>> start Text segment
The sun rises over Qixing Lake in the Saihanba National Forest Park on the border of Hebei province and the Inner Mongolia autonomous region. (Zou Hong/China Daily)

Vast woodland project prevents desert sands from burying Beijing.

Two centuries ago, Saihanba was a royal hunting ground, probably one of the largest in the world. The landscape was beautiful, boundless, lush with plants and alive with wild creatures.

Sixty years ago, the same expanse of land, near Chengde, Hebei province, was barren, plagued by sandstorms and forbidding winters. Nature was merciless.

Today, the area, radiant with greenery, is known as the "Emerald of North China".

The story of Saihanba National Forest Park, on the border of Hebei and the Inner Mongolia autonomous region, is one of salvation and redemption through human efforts, and can best be described as heroic and multigenerational.

A lifelong commitment

Although more than half a century has passed, Yin Guizhi still remembers how excited she was when she boarded a truck heading to Saihanba in September 1962.
>> end Text segment
>> start Stored data
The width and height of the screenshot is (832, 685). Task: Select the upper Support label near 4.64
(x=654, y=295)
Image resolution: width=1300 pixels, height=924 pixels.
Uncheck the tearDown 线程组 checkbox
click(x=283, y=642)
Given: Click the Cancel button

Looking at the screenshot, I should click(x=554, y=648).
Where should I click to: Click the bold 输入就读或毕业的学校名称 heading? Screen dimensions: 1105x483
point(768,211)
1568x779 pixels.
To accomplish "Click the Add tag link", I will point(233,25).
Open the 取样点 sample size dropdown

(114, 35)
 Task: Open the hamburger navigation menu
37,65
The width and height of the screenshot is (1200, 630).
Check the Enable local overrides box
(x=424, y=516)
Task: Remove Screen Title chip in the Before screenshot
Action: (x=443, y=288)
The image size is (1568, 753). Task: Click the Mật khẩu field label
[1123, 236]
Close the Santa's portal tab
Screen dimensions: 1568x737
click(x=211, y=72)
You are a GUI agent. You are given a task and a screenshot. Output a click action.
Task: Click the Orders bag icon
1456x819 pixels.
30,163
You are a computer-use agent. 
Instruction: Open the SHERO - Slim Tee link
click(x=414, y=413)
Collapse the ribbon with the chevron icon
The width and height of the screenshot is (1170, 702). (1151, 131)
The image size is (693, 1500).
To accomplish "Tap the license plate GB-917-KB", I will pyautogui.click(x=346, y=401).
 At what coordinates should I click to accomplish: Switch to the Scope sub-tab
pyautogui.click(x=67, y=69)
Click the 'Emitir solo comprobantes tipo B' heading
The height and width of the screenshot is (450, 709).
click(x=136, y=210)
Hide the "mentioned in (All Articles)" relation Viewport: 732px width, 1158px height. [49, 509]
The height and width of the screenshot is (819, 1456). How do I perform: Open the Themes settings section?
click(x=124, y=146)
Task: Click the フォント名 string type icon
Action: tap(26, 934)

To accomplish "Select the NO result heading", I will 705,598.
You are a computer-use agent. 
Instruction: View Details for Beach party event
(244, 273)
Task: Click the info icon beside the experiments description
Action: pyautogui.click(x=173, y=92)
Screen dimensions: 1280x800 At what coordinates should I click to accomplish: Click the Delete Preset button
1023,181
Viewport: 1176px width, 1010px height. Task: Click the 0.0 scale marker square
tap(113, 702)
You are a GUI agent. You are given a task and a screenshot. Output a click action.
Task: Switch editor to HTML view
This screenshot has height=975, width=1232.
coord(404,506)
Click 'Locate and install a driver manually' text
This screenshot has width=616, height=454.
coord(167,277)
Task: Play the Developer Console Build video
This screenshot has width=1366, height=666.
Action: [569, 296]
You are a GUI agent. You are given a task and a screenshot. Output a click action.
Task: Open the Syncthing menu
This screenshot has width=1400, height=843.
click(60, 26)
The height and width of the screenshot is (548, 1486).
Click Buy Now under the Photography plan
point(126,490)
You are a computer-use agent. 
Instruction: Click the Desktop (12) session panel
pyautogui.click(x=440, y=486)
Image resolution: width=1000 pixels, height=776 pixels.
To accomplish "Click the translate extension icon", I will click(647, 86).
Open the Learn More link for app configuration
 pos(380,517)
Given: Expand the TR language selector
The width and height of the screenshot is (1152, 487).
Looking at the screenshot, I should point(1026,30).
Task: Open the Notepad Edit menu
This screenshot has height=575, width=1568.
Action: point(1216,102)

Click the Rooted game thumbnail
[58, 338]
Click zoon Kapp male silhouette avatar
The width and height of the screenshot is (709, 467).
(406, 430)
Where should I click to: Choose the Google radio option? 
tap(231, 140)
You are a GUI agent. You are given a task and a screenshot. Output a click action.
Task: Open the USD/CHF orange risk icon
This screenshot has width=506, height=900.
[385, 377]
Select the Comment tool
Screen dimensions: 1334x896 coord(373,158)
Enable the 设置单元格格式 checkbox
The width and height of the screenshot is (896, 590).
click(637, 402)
>> end Stored data
◆ **Aim 1**: Output the entries from their first line through the line holding "Action: tap(26, 934)", inclusive, as a JSON list of strings with one string per line and blank lines omitted.
◆ **Aim 2**: Write what comes next in the text on the Saihanba forest, starting after its last sentence.
The text and the entries come from unrelated sources.

◆ **Task output 1**:
[
  "The width and height of the screenshot is (832, 685). Task: Select the upper Support label near 4.64",
  "(x=654, y=295)",
  "Image resolution: width=1300 pixels, height=924 pixels.",
  "Uncheck the tearDown 线程组 checkbox",
  "click(x=283, y=642)",
  "Given: Click the Cancel button",
  "Looking at the screenshot, I should click(x=554, y=648).",
  "Where should I click to: Click the bold 输入就读或毕业的学校名称 heading? Screen dimensions: 1105x483",
  "point(768,211)",
  "1568x779 pixels.",
  "To accomplish \"Click the Add tag link\", I will point(233,25).",
  "Open the 取样点 sample size dropdown",
  "(114, 35)",
  " Task: Open the hamburger navigation menu",
  "37,65",
  "The width and height of the screenshot is (1200, 630).",
  "Check the Enable local overrides box",
  "(x=424, y=516)",
  "Task: Remove Screen Title chip in the Before screenshot",
  "Action: (x=443, y=288)",
  "The image size is (1568, 753). Task: Click the Mật khẩu field label",
  "[1123, 236]",
  "Close the Santa's portal tab",
  "Screen dimensions: 1568x737",
  "click(x=211, y=72)",
  "You are a GUI agent. You are given a task and a screenshot. Output a click action.",
  "Task: Click the Orders bag icon",
  "1456x819 pixels.",
  "30,163",
  "You are a computer-use agent. ",
  "Instruction: Open the SHERO - Slim Tee link",
  "click(x=414, y=413)",
  "Collapse the ribbon with the chevron icon",
  "The width and height of the screenshot is (1170, 702). (1151, 131)",
  "The image size is (693, 1500).",
  "To accomplish \"Tap the license plate GB-917-KB\", I will pyautogui.click(x=346, y=401).",
  " At what coordinates should I click to accomplish: Switch to the Scope sub-tab",
  "pyautogui.click(x=67, y=69)",
  "Click the 'Emitir solo comprobantes tipo B' heading",
  "The height and width of the screenshot is (450, 709).",
  "click(x=136, y=210)",
  "Hide the \"mentioned in (All Articles)\" relation Viewport: 732px width, 1158px height. [49, 509]",
  "The height and width of the screenshot is (819, 1456). How do I perform: Open the Themes settings section?",
  "click(x=124, y=146)",
  "Task: Click the フォント名 string type icon",
  "Action: tap(26, 934)"
]

◆ **Task output 2**:
"We were told that the country was going to build a national forest there and we would be part of it," she said.

Yin was on the road for two days. When the nonstop jolting eventually ceased, she found herself in the middle of nowhere, surrounded by yellow earth sparsely dotted with clusters of grass.

It took less time for Yin's enthusiasm to chill than she had imagined. When winter began in October, she and her colleagues, who were mostly young graduates, shivered in makeshift tents.

"We lived in improvised shelters propped up on tree trunks and covered with twigs and straw. The glassless windows were covered with paper, and in place of doors we used large planks of wood that left big gaps on both sides," Yin recalled. "That was where we entered and exited the shelters, and where the winter winds came howling in."

Occasionally at night, a sleepless Yin caught glimpses of the glinting green eyes of wolves, which prowled around the shelters but didn't enter.

Yin is now 73. Back then, she was 18. "I had just graduated from a vocational school in Chengde, about 150 kilometers from Saihanba. "I was prepared for romance, but life put me to the test … and I passed that test," she said.

Despite the harsh conditions, Saihanba was romantic. In Mongolian, the name means "beautiful highland", and rightly so: the area, composed mainly of boundless forests and grassland dotted with crystal-clear plateau lakes, first became a royal hunting ground in the 10th century and continued to be so until the 1860s.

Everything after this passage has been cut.